Nei territori da Lamezia Terme a Vibo Valentia, la cosca Anello di Filadelfia controllava tutto: dalle attività imprenditoriali alle estorsioni, dal traffico di droga e armi al riciclaggio passando per il controllo del voto per le regionali. Non è un caso il nome “Imponimento” che la Dda di Catanzaro ha dato all’operazione antimafia della Guardia di Finanza. Un’inchiesta, coordinata dal procuratore Nicola Gratteri e dall’aggiunto Vincenzo Capomolla assieme alla Procura della Confederazione elvetica di Berna.Il blitz interforze è scattato prima dell’alba e ha colpito quella che i pm definiscono la “criminalità organizzata internazionale”: 75 arresti in Calabria e in Svizzera dove il boss Rocco Anello faceva arrivare grosse somme di denaro e a trafficare in armi grazie ai referenti in territorio elvetico. Tra i fermati, boss e gregari, ma anche l’ex assessore regionale Francescantonio Stillitani accusato assieme al fratello Emanuele (anche lui fermato) di essere un imprenditore al servizio del clan Anello. Sono 158 gli indagati. La Dda ha sequestrato beni per 169 milioni di euro. Sigilli anche a tre villaggi turistici. Uno di questi era dell’ex assessore regionale Stillitani che con il fratello è accusato di concorso esterno con la ’ndrangheta ed estorsione.

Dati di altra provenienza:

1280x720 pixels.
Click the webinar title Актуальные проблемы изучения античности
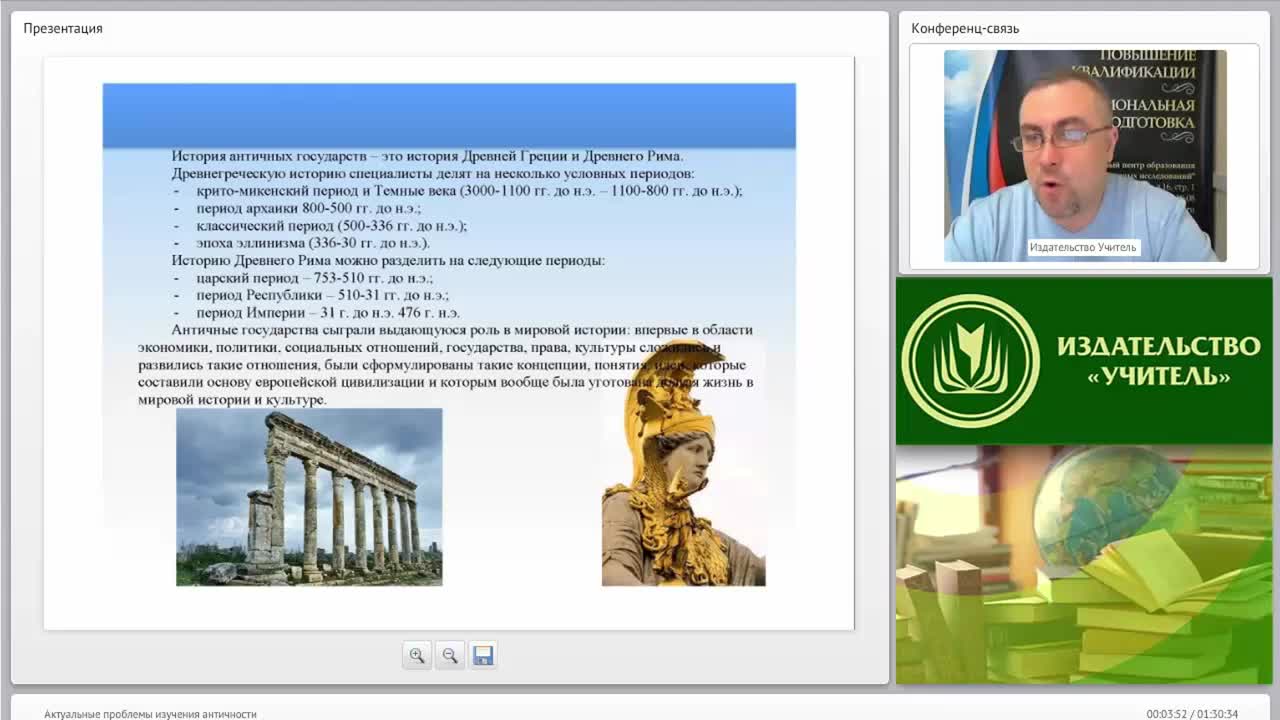click(x=150, y=714)
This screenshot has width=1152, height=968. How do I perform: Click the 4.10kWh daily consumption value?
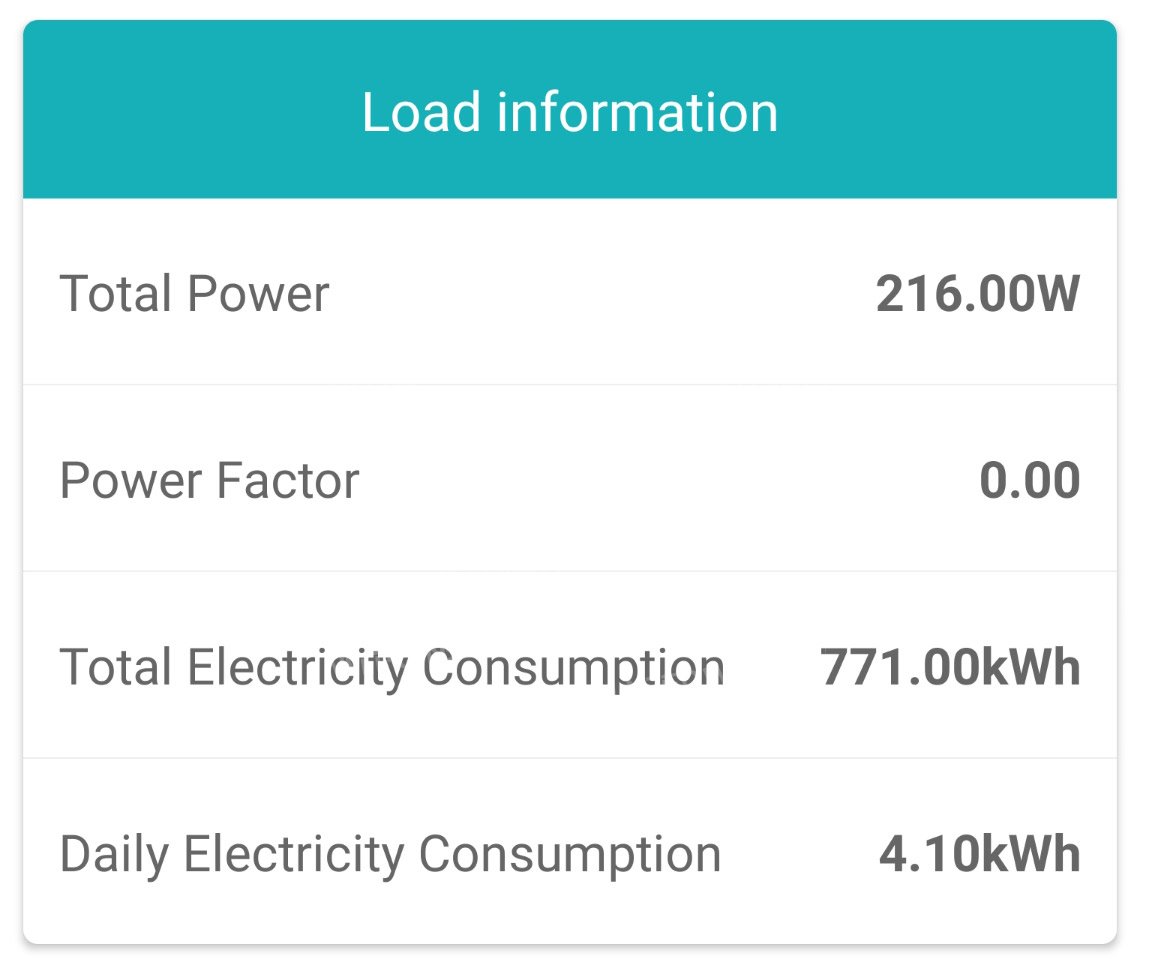(980, 855)
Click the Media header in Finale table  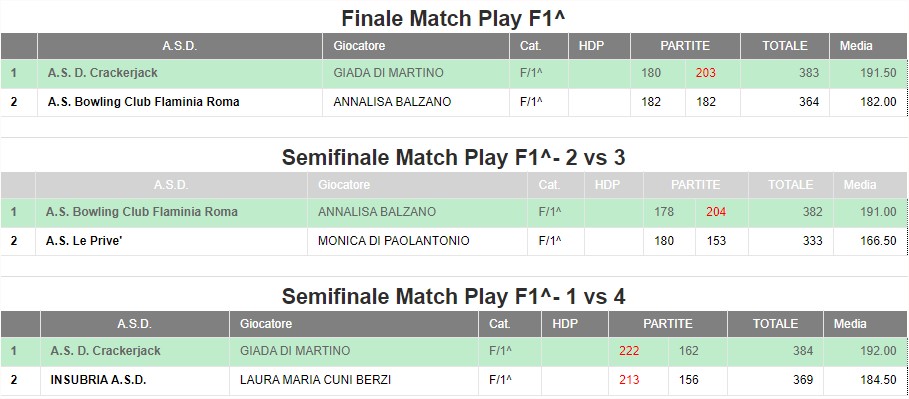[856, 46]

Abbandonata la politica nel 2013, l’esponente delle giunte Chiaravalloti e Scopelliti (centrodestra) era “l’uomo politico di riferimento del sodalizio” al quale Stillitani garantiva denaro e assunzioni in cambio dell’“appoggio in occasione delle competizioni elettorali che lo vedevano candidato attraverso plurimi accordi politico-mafiosi”. Così alle Regionali del 2005. Nell’inchiesta anche i recenti contatti tra gli Anello e la politica. Secondo i pm “si ipotizzava che il candidato al Senato della Repubblica Giuseppe Mangialavori (non indagato), per le elezioni del 4 marzo 2018, attraverso l’architetto Francescantonio Tedesco, avesse ottenuto l’appoggio di Rocco Anello”.